[Opening The input section]

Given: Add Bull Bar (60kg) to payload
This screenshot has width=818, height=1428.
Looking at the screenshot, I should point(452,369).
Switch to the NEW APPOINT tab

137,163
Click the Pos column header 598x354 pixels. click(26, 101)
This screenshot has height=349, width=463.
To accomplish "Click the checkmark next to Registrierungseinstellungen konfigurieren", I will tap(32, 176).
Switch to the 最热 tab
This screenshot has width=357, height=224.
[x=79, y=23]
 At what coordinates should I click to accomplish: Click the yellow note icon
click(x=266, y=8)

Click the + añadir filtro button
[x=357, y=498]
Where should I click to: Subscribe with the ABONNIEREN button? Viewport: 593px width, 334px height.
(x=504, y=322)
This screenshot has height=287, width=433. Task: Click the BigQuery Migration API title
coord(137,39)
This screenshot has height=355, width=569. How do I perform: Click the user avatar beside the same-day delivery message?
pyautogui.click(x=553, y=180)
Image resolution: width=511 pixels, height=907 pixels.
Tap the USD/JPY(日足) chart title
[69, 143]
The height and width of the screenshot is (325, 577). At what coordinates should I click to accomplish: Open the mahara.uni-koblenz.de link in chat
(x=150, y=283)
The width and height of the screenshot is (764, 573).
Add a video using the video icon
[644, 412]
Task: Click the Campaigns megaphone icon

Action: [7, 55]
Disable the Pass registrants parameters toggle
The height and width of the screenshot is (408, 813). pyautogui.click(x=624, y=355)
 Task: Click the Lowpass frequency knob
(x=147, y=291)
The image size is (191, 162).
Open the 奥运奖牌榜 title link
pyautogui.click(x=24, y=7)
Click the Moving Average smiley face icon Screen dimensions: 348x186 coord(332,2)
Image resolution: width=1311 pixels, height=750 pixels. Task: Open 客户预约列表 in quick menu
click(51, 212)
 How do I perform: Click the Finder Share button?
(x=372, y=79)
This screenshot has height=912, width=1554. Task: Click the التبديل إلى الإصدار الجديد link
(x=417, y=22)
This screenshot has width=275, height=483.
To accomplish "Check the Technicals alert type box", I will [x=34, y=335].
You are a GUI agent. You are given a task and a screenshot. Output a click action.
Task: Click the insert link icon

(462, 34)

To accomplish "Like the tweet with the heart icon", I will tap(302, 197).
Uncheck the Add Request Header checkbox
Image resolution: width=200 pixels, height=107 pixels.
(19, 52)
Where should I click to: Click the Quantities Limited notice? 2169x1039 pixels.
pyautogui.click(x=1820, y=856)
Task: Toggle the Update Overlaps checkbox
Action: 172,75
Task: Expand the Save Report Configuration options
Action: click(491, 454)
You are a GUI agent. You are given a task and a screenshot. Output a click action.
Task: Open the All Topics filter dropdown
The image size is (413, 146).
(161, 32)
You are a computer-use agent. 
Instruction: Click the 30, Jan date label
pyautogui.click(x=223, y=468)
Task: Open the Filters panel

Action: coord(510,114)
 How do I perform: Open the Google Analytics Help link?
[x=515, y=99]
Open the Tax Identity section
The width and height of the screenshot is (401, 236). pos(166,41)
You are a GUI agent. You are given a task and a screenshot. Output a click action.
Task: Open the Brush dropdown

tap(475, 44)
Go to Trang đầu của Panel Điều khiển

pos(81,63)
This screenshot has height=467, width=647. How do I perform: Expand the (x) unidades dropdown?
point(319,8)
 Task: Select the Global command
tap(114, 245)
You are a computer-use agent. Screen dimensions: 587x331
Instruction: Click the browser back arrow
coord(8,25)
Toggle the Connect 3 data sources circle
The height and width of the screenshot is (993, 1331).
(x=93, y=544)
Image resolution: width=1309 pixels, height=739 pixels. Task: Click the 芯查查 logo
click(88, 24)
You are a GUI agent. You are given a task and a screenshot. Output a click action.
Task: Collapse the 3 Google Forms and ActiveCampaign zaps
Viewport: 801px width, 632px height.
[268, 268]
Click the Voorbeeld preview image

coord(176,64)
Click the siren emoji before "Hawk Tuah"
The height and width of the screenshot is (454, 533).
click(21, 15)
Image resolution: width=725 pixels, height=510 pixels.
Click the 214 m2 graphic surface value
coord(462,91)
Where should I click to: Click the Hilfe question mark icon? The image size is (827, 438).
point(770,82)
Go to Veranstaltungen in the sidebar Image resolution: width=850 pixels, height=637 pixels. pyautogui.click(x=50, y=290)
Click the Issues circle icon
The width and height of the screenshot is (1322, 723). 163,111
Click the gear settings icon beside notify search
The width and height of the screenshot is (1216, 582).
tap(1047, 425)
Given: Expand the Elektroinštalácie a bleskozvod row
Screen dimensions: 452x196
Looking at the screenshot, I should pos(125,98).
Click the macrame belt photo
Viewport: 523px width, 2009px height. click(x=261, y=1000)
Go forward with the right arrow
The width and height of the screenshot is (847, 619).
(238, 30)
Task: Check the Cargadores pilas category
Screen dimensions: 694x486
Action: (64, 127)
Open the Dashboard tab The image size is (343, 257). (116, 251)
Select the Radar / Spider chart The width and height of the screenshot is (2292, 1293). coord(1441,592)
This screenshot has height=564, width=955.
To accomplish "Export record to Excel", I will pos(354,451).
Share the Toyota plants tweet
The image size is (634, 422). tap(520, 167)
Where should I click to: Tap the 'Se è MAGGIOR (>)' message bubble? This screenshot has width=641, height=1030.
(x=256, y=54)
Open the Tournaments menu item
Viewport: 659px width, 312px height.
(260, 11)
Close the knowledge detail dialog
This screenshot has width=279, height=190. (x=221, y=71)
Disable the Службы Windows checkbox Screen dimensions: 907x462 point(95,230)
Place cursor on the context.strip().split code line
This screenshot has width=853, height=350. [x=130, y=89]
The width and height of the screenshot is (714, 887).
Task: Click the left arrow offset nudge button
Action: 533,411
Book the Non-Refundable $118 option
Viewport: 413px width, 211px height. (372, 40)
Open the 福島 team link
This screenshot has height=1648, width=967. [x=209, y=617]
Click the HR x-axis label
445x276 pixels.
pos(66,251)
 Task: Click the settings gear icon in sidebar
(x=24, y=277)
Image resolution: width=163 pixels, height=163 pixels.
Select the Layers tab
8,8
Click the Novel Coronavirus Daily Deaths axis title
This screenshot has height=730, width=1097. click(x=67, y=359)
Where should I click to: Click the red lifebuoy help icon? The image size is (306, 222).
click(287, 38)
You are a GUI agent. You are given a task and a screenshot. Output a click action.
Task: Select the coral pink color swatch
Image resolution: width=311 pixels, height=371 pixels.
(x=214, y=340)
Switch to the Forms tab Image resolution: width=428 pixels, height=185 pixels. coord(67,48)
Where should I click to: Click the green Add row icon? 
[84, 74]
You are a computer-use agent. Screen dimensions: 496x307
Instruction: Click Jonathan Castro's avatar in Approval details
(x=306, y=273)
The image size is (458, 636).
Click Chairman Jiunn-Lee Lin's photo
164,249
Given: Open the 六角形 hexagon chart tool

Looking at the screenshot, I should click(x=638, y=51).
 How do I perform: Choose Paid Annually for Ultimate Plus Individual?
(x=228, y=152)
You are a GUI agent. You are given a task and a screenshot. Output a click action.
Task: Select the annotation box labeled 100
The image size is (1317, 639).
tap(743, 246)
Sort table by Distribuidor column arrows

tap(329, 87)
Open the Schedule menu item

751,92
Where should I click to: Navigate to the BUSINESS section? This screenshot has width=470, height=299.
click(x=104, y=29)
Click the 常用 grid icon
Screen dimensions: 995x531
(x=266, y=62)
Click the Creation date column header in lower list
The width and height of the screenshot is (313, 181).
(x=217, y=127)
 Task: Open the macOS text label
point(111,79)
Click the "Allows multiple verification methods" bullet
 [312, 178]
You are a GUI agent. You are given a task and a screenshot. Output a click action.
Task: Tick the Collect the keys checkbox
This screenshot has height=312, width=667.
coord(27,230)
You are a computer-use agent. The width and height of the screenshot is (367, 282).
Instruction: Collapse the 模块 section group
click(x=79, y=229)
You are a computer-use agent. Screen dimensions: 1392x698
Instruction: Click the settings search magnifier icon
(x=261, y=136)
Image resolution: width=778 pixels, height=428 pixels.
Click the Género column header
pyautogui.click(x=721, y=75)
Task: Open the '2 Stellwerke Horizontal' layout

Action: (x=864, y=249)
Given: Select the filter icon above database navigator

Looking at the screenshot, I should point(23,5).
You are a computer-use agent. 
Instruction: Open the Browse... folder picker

[Closing The input section]

#### Exercise goal:
With the line holding "The width and height of the screenshot is (764, 573)." as the first and the line holding "Click the Moving" as the last, set down that range of the entries above exactly, and nothing else.

#### Exercise response:
The width and height of the screenshot is (764, 573).
Add a video using the video icon
[644, 412]
Task: Click the Campaigns megaphone icon

Action: [7, 55]
Disable the Pass registrants parameters toggle
The height and width of the screenshot is (408, 813). pyautogui.click(x=624, y=355)
 Task: Click the Lowpass frequency knob
(x=147, y=291)
The image size is (191, 162).
Open the 奥运奖牌榜 title link
pyautogui.click(x=24, y=7)
Click the Moving Average smiley face icon Screen dimensions: 348x186 coord(332,2)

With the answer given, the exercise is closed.